Выбор идентичности: жертвы власти или жертвы за веру?

Восприятие мира разделенным на небесное и земное измерения потребовало в XVII в. уточнений – личность, существующая в земном мире, все больше ищет опору в себе самой, и логика обращения к небесному миру в вершинных текстах русской литературы меняется. Для авторов раннего Нового времени тема жертвы имеет иной характер по сравнению с предшествующей книжностью, где жертва понималась или как осуждаемое греховное действие (в связи с нехристианским поведением), или как духовная жертва, мученичество, добровольные страдания (жертвенность). Уже в творчестве Курбского и Грозного земная и небес-ная логика вступают в противоречие. Хотя оба стремились использовать религиозную логику ответственности личности за грехи, христианская в генезисе жертва за веру все чаще оказывалась между метафизикой и политикой, ритуалом и долгом. Наряду с конфессиональной идентичностью важнейшее значение получает самоидентичность.

Именно в методах противопоставления себя власти через роль жертвы сблизятся идейные противники патриарх Никон и протопоп Аввакум.
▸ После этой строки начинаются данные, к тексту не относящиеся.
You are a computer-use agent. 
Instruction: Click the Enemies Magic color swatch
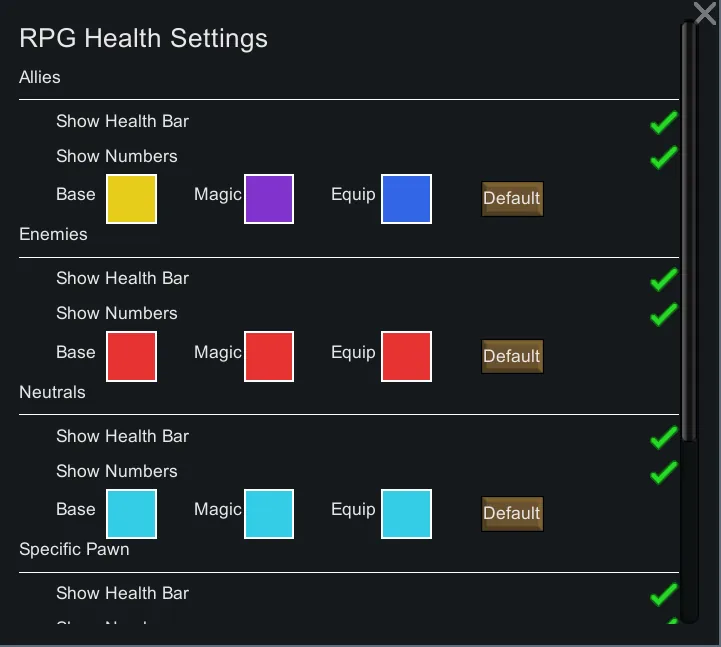point(269,357)
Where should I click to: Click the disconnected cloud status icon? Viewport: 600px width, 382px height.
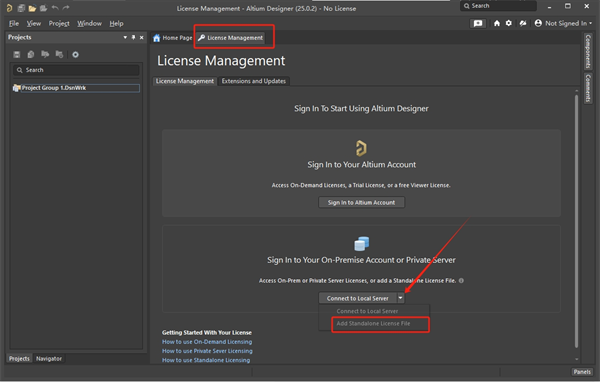(523, 23)
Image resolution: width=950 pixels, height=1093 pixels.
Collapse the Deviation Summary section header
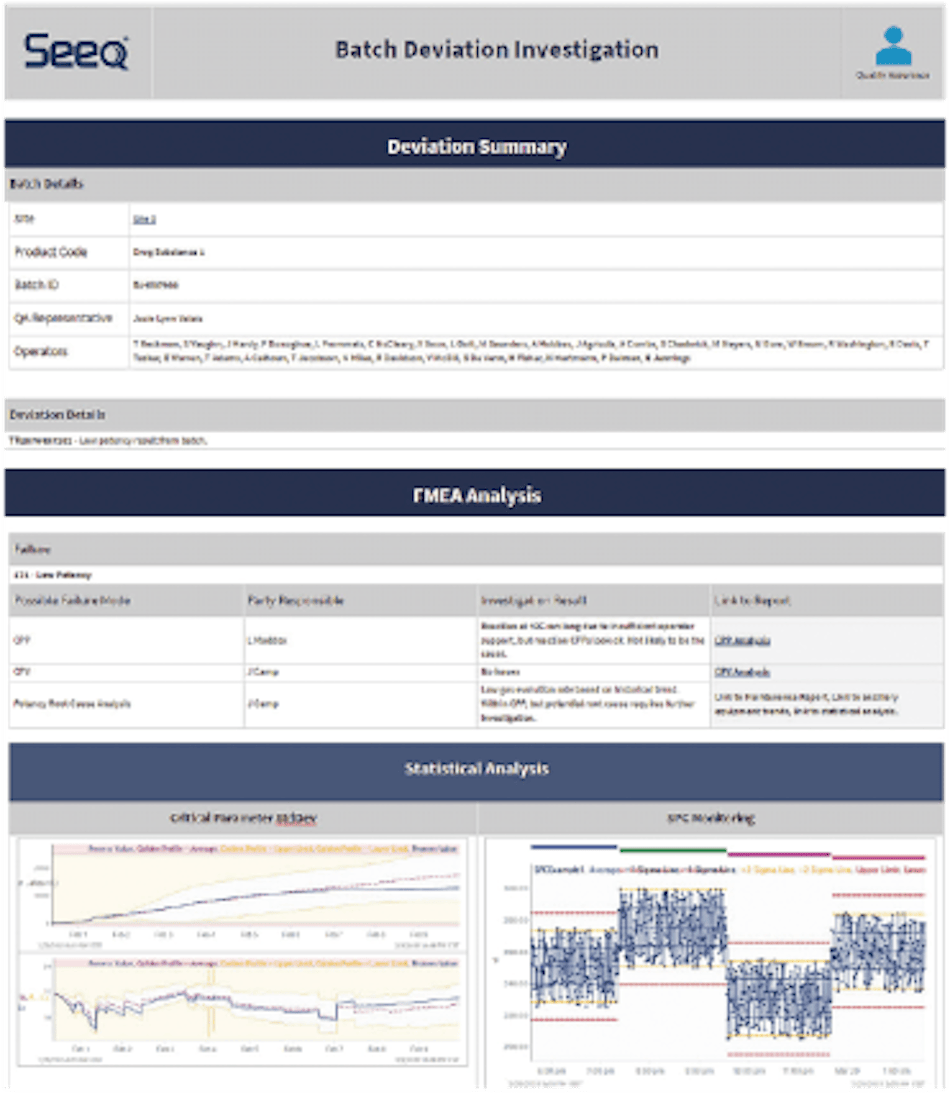coord(475,145)
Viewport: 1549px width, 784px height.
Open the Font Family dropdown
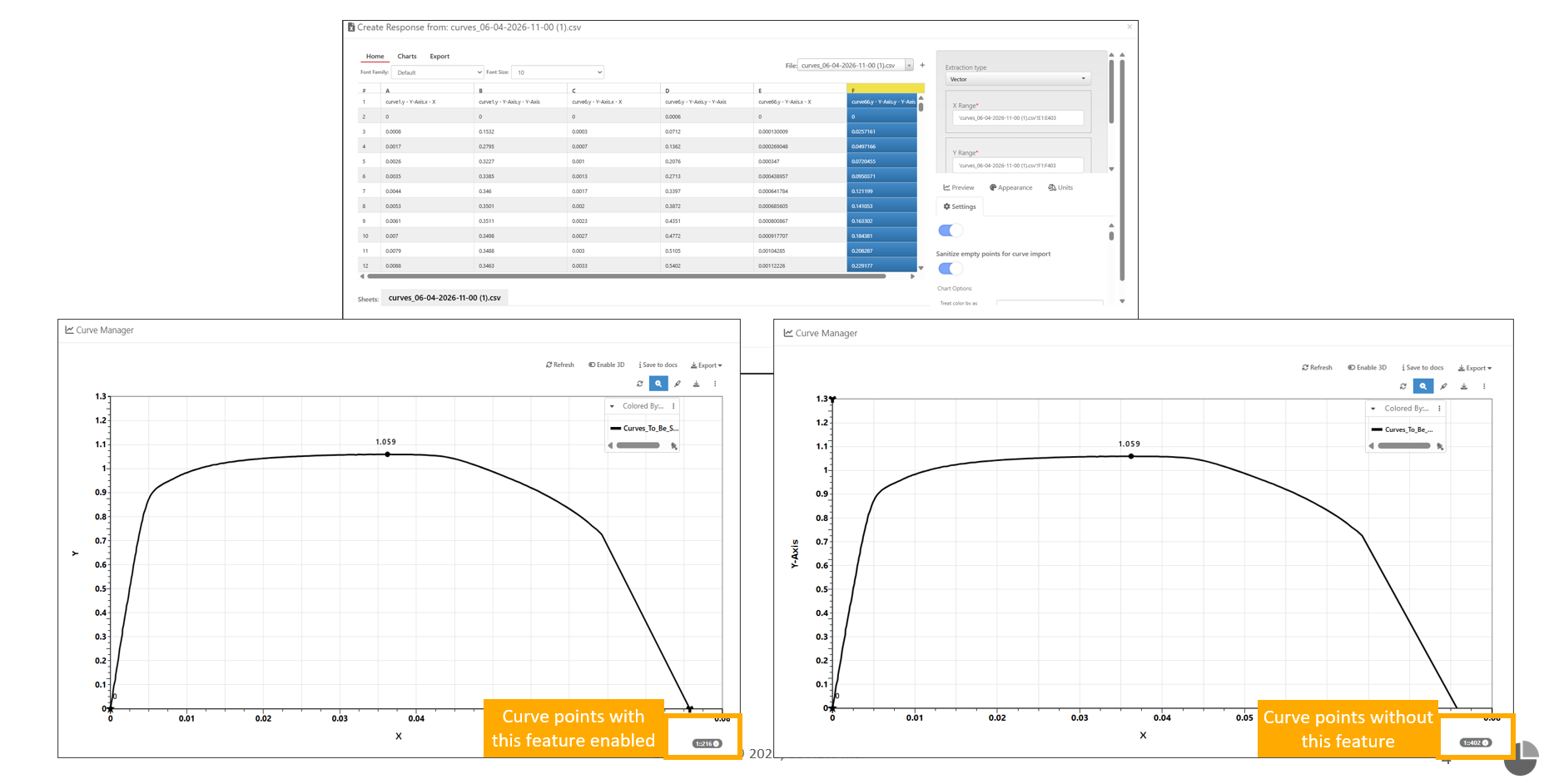click(438, 72)
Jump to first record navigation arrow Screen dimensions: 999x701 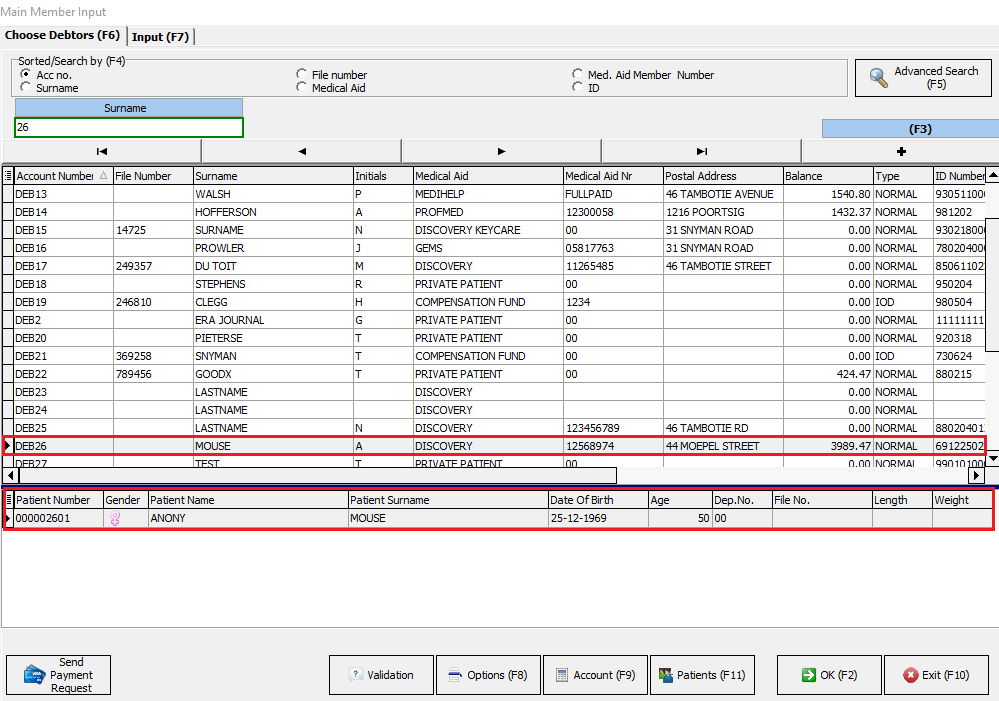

Сопоставляя принципы и цели изложения событий в их автобиографических повествованиях, С.К. Севастьянова отмечает, что Никон «сосредоточен в основном на своих бедах, личных переживаниях, вызванных тяжестью заключения и несправедливым к нему отношением царя и людей, с ним рядом пребывающих», для Аввакума же «личная тема превращается в факт общественного значения»37. Представляется, однако, что с Аввакумом дело обстоит гораздо сложнее. Как показывают многочисленные исследования, при всей своей связи с древнерусской традицией и литературным процессом он демонстрирует независимость творчества, преодолевая осознаваемую им «шаблонность» роли мученика38. Для Аввакума жертва за веру – осознанное конструирование собственной идентичности, пафос которого заключается в сознании своей исключительной правоты39. Его жертвенная самоидентичность прослеживается в автобиографическом «Житии» как наиболее концентрированном описании жизни и личности «многострадального юзника темничного, горемыки, нужетерпца, исповѣдника Христова»40. В восприятии жертвы за веру он словно намеренно прокладывает себе другой путь, нежели тот, по которому шли его предшественники и современники. В дальнейшем за протопопом как безусловным лидером пойдут его сторонники, увидевшие в нем новый образец мученика за веру41.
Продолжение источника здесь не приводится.